Reprenez le texte sur la vidéo sur IP à la suite de sa dernière phrase et poursuivez-le dans le même ton.

→ TEXTE À LIRE:
::::::

Réseau AV et informatique

La vidéo sur IP

La vidéo sur IP transporte les images sur le même type de réseau Ethernet que tout le reste, et l'ensemble du sujet repose sur un seul compromis : la compression contre la bande passante. La vidéo non compressée conserve une qualité intégrale avec une latence minimale, mais elle est énorme — un seul flux 1080p non compressé atteint environ 3 gigabits par seconde. C'est pourquoi la vidéo IP non compressée professionnelle, normalisée sous SMPTE ST 2110, exige une infrastructure à 10 gigabits et au-delà ainsi qu'une ingénierie soignée. La compression réduit cela de façon spectaculaire : les schémas visuellement sans perte comme JPEG-XS et NDI maintiennent une faible latence tout en n'utilisant qu'une fraction de la bande passante, et des codecs comme H.264 et H.265 la compriment encore davantage, au prix d'une latence accrue.

::::::

→ DONNÉES FOURNIES:

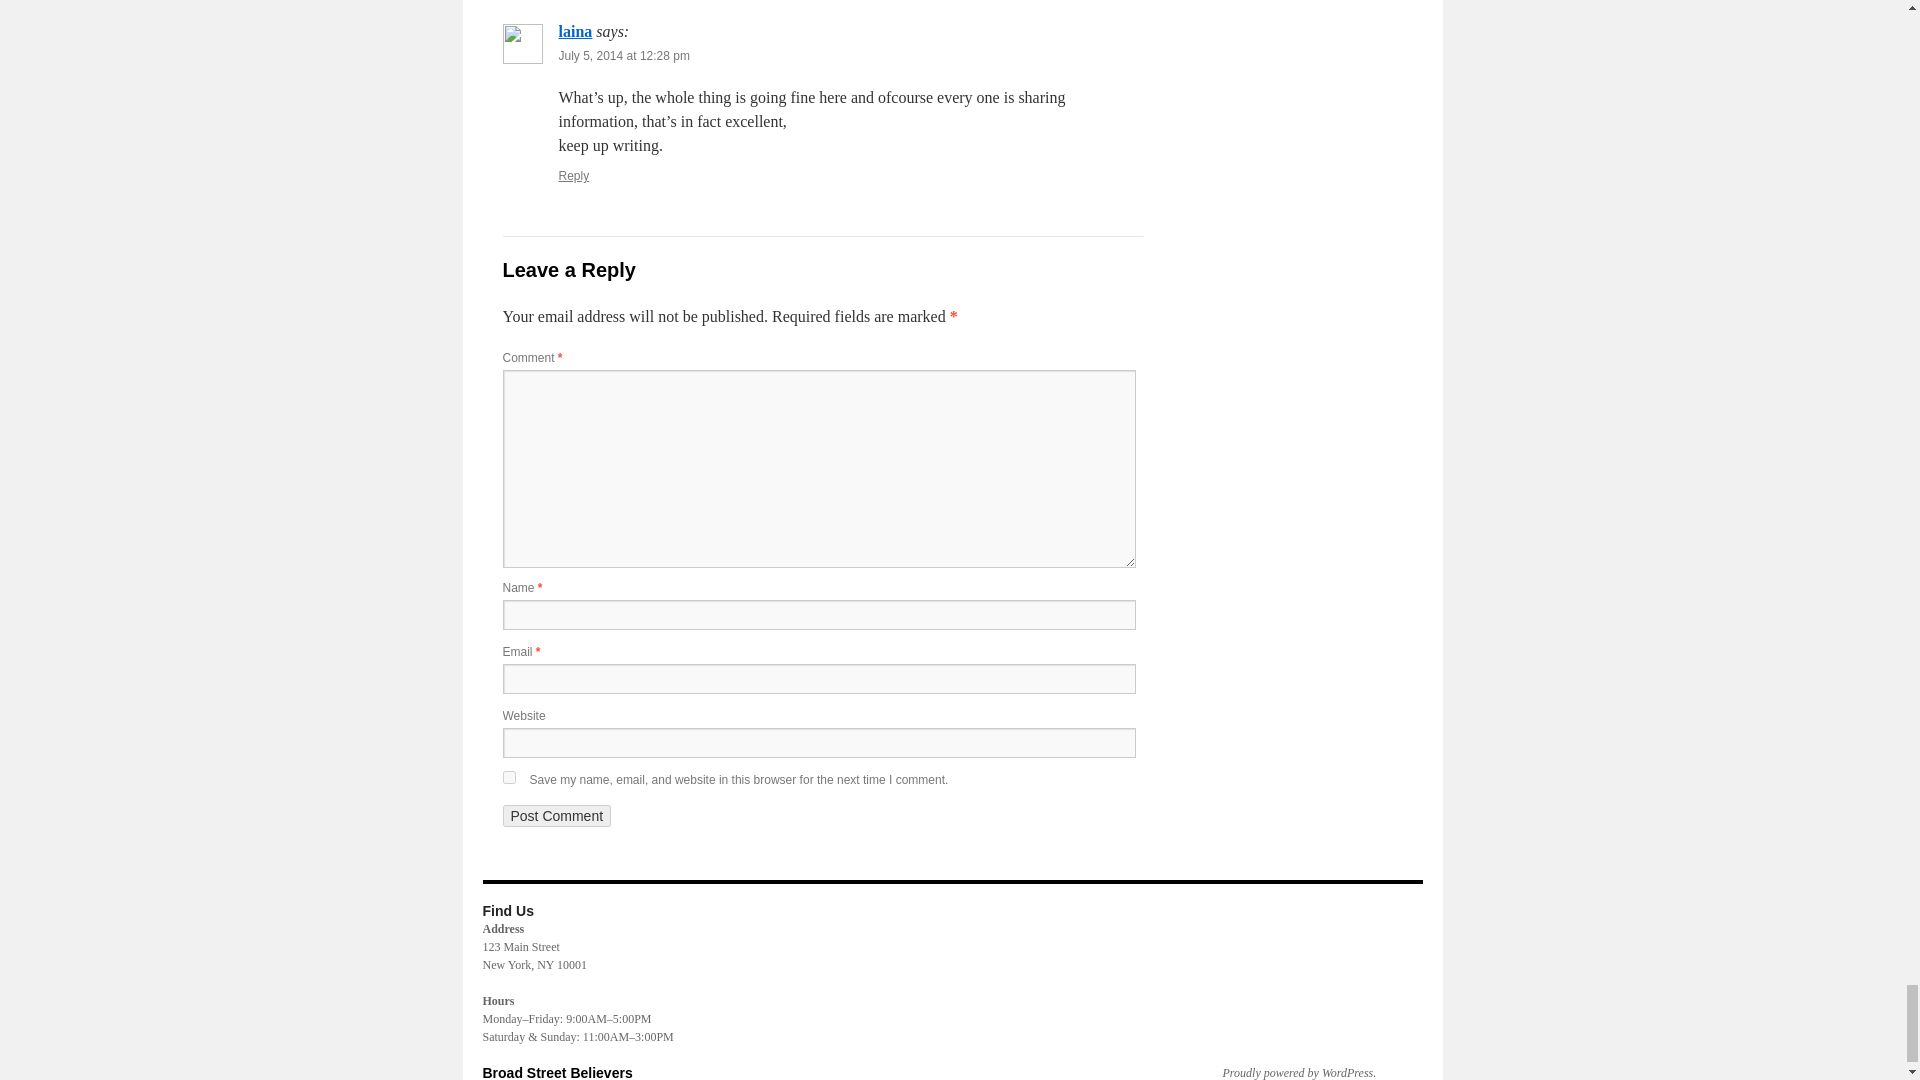 The height and width of the screenshot is (1080, 1920). What do you see at coordinates (574, 175) in the screenshot?
I see `Reply` at bounding box center [574, 175].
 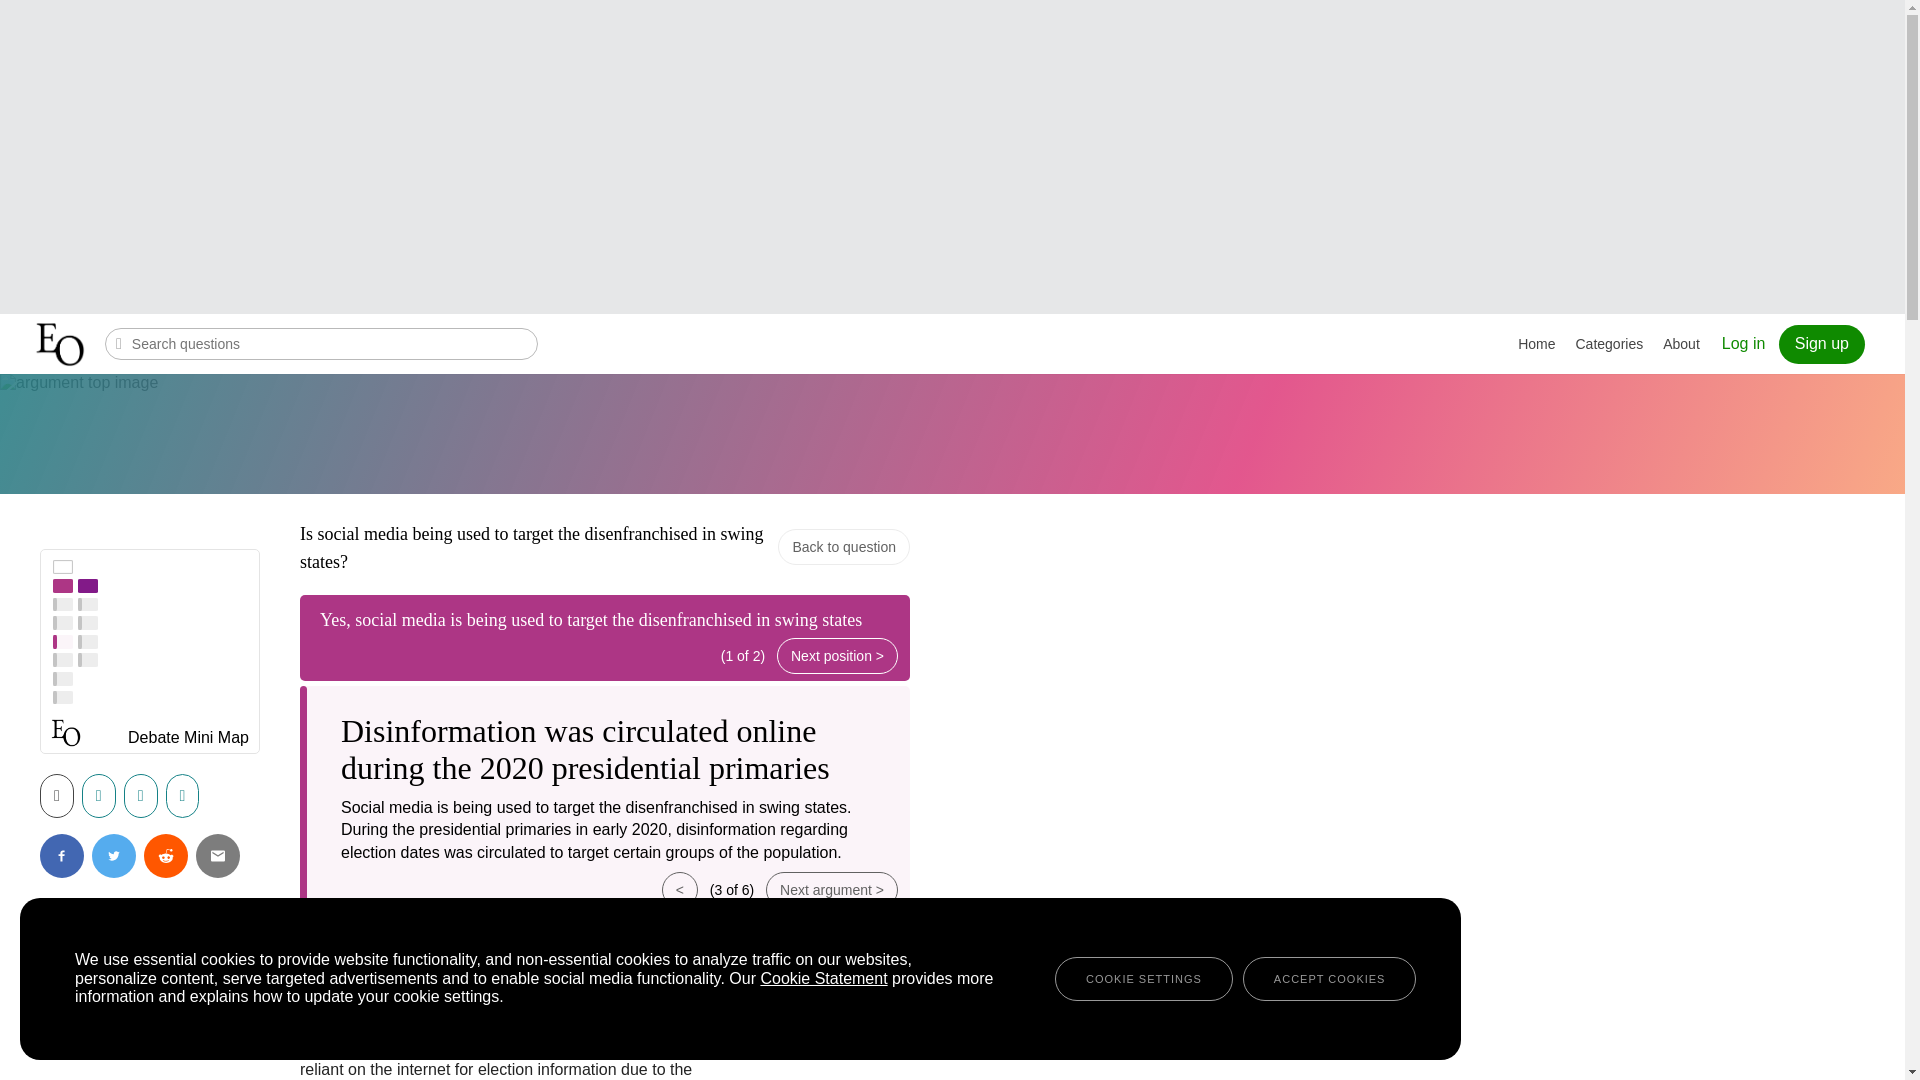 What do you see at coordinates (766, 1002) in the screenshot?
I see `Sign up` at bounding box center [766, 1002].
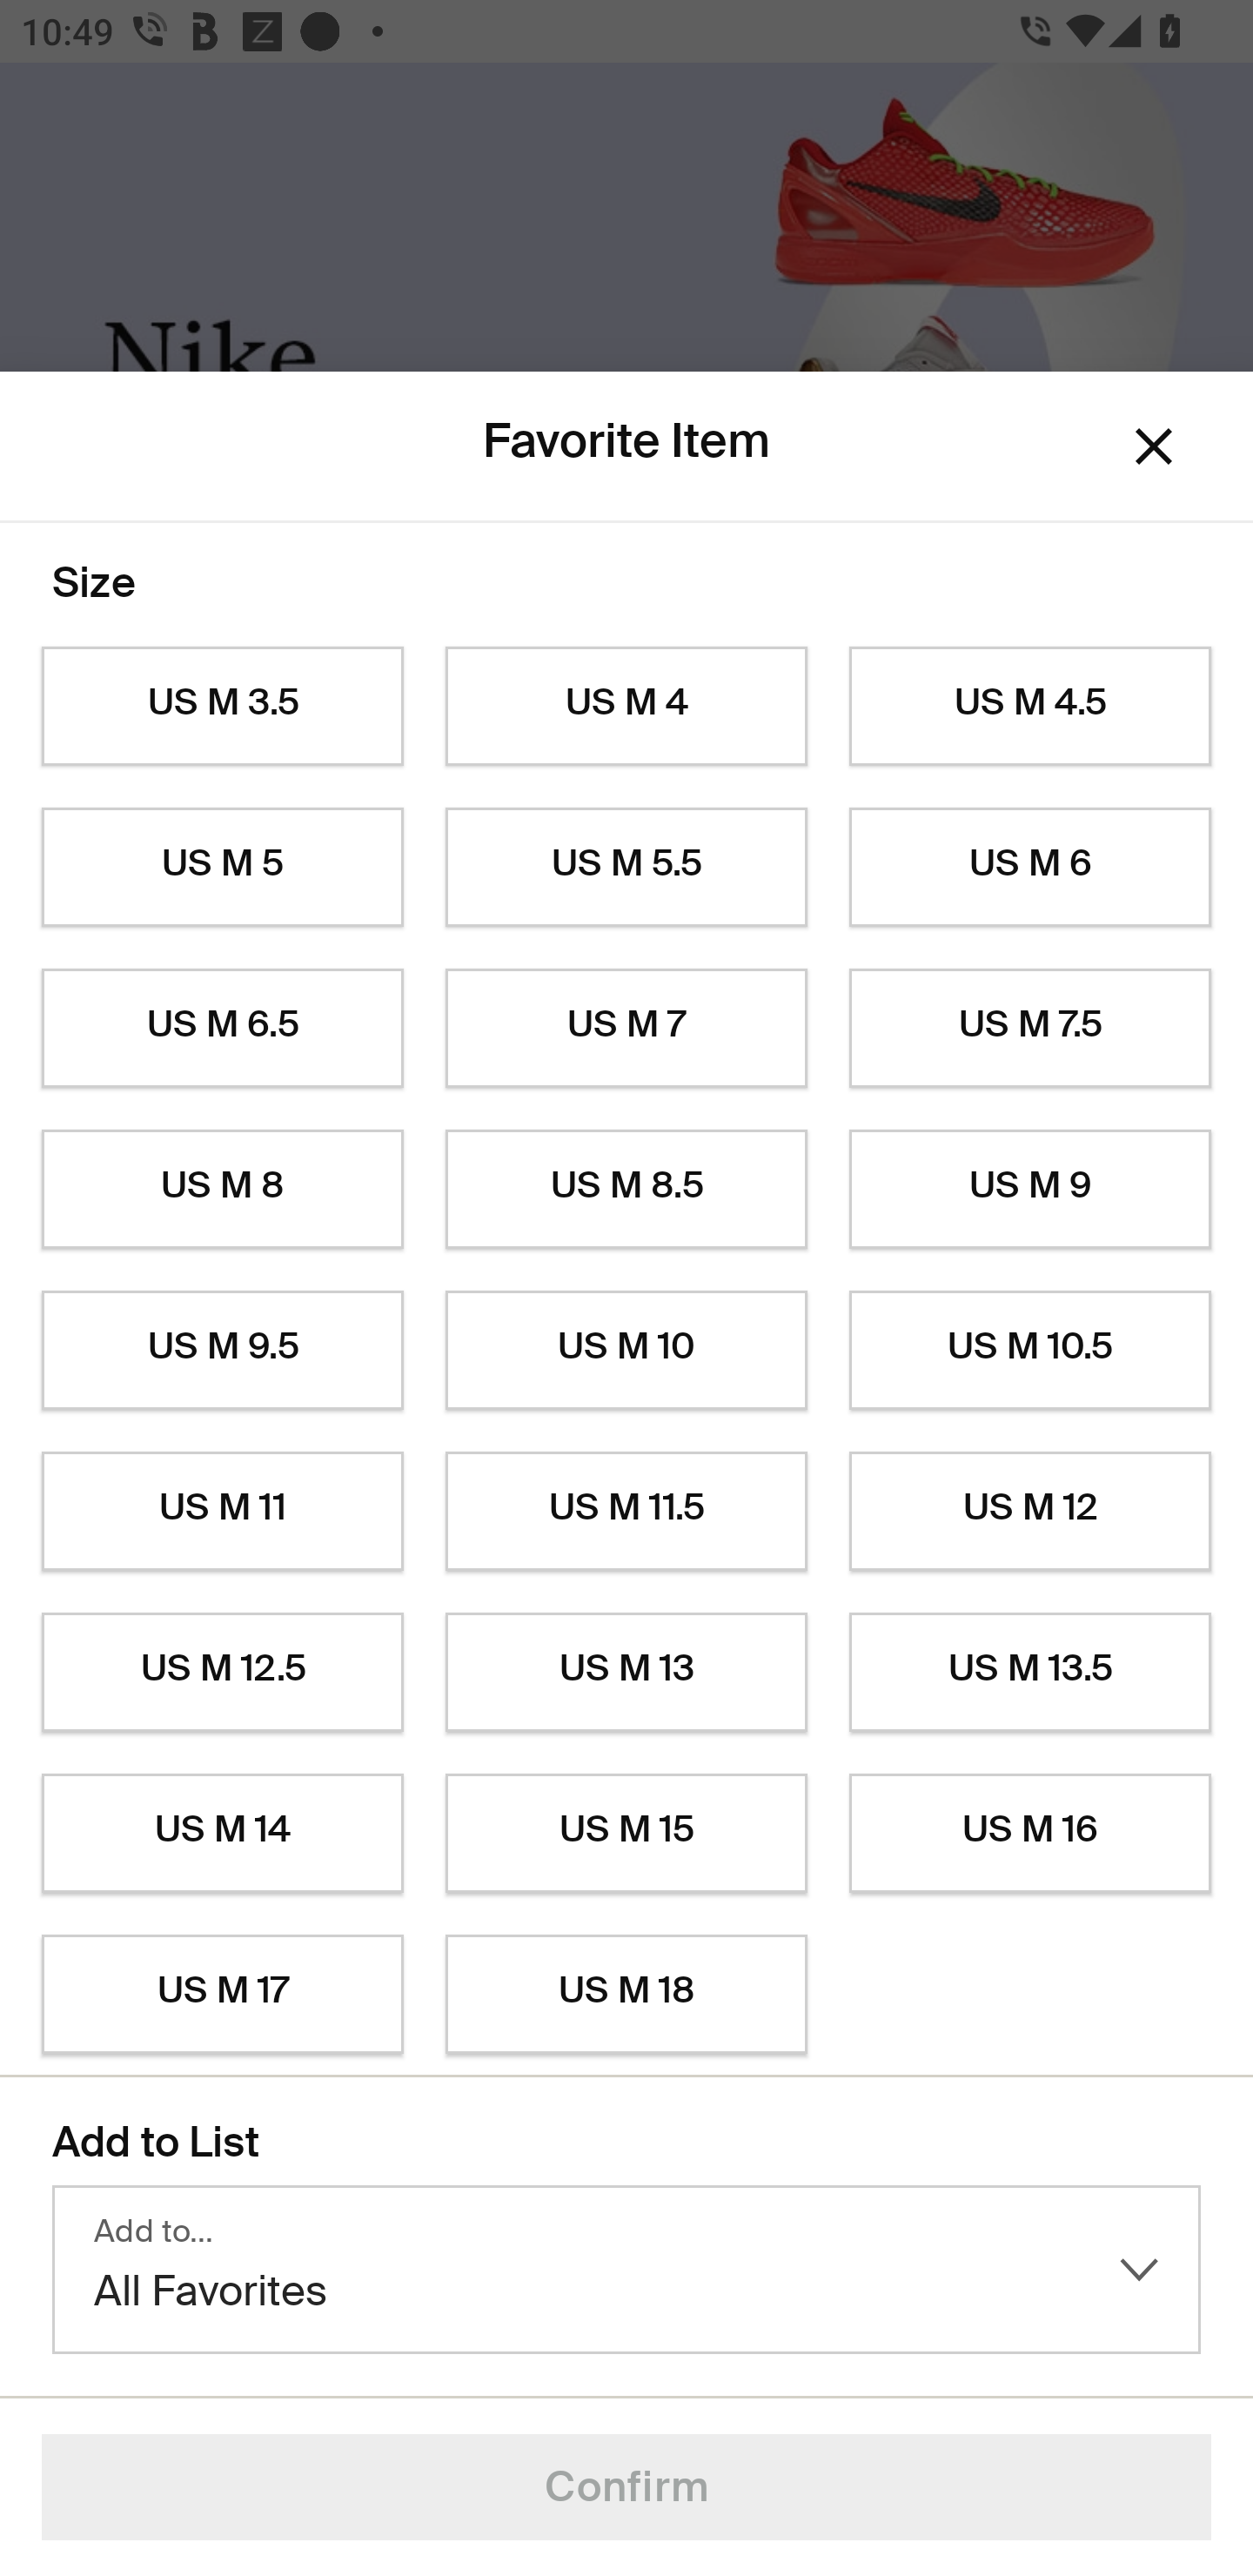 This screenshot has width=1253, height=2576. Describe the element at coordinates (626, 2270) in the screenshot. I see `Add to… All Favorites` at that location.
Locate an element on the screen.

::::::

→ RÉSULTAT:
La discipline que cela impose consiste à faire correspondre honnêtement la bande passante au support. Une poignée de flux NDI tient confortablement sur du gigabit, mais le même nombre de flux non compressés n'y tiendra pas — et surcharger le lien provoque la perte de paquets, ce qui, en termes vidéo, se traduit par des déchirures, des gels d'image et des artefacts en blocs plutôt que par un fondu progressif.

La planification vient donc en premier, avant le matériel. On compte les flux, on multiplie par leur débit réel, on ajoute un peu de réserve dynamique (headroom), puis on choisit la classe de réseau — 1G, 10G, 25G — adaptée au total. C'est la bande passante disponible qui définit ce qui est réellement possible, et non l'étiquette apposée sur l'équipement.

La règle

La bande passante définit ce qui est possible — pas le matériel.